**Opdracht:**
Beantwoord over de uitspraak van de Rechtbank Arnhem:
1. Op welke datum is de uitspraak gepubliceerd?
2. Op welk belastingjaar had de aanslag IB/PVV betrekking?
3. Hoeveel griffierecht moet verweerder aan eiseres vergoeden?

**Getoonde tekst:**
ECLI:NL:RBARN:2007:BL0614

Rechtbank Arnhem

Datum uitspraak
5 juli 2007
Publicatiedatum
5 april 2013
Zaaknummer
AWB 06/2208
Instantie
Rechtbank Arnhem
Type
Uitspraak
Procedures
  • Eerste aanleg - enkelvoudig
Rechters
  • M.C.G.J. van Well
Vindplaatsen
  • Rechtspraak.nl
AI samenvatting door LexboostAutomatisch gegenereerd

Beroep tegen niet-ontvankelijk verklaring bezwaar inkomstenbelasting en premie volksverzekeringen

In deze zaak heeft eiseres, wonende te [Z], beroep ingesteld tegen de uitspraak van de inspecteur van de Belastingdienst/Randmeren, kantoor Lelystad, die haar bezwaar tegen een aanslag inkomstenbelasting en premie volksverzekeringen (IB/PVV) voor het jaar 2001 niet-ontvankelijk heeft verklaard. De rechtbank Arnhem heeft op 5 juli 2007 uitspraak gedaan in deze zaak, waarbij het beroep van eiseres gegrond werd verklaard. De rechtbank oordeelde dat de niet-ontvankelijk verklaring van het bezwaar door verweerder onterecht was, omdat eiseres niet tijdig op de hoogte was gesteld van de uitspraak op bezwaar. De rechtbank heeft zelf in de zaak voorzien en de uitspraak op bezwaar vernietigd, terwijl de aanslag IB/PVV 2001 werd gehandhaafd. Tevens werd verweerder gelast het door eiseres betaalde griffierecht van € 37 te vergoeden.

**Gegevensblok:**
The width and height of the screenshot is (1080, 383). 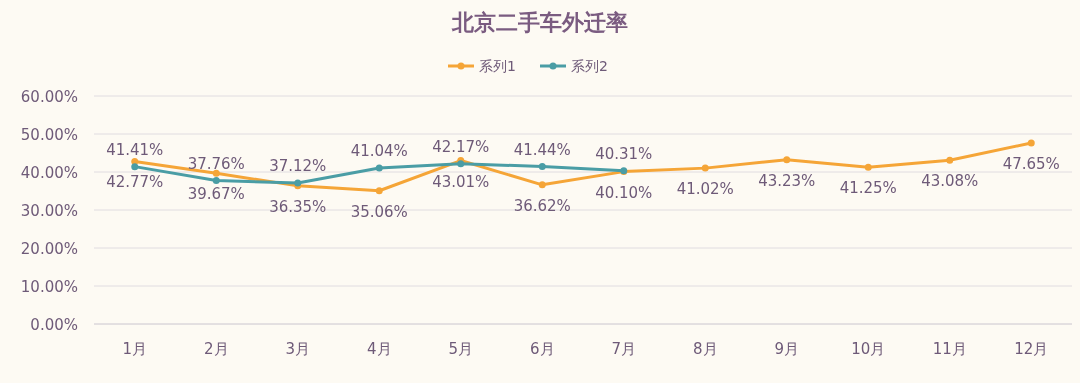 What do you see at coordinates (868, 349) in the screenshot?
I see `x-tick-label: 10月` at bounding box center [868, 349].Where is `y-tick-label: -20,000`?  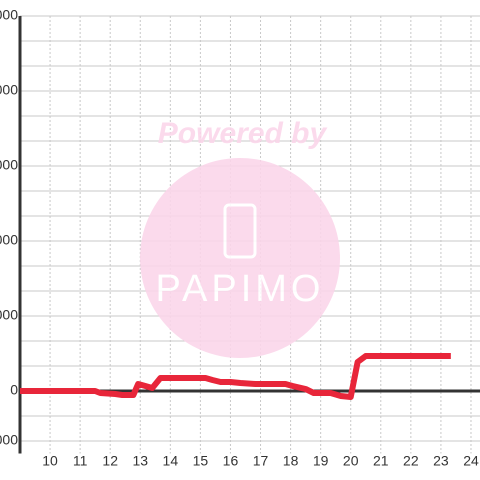 y-tick-label: -20,000 is located at coordinates (9, 440).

**Uitkomst oefening:**
1. 5 april 2013
2. 2001
3. € 37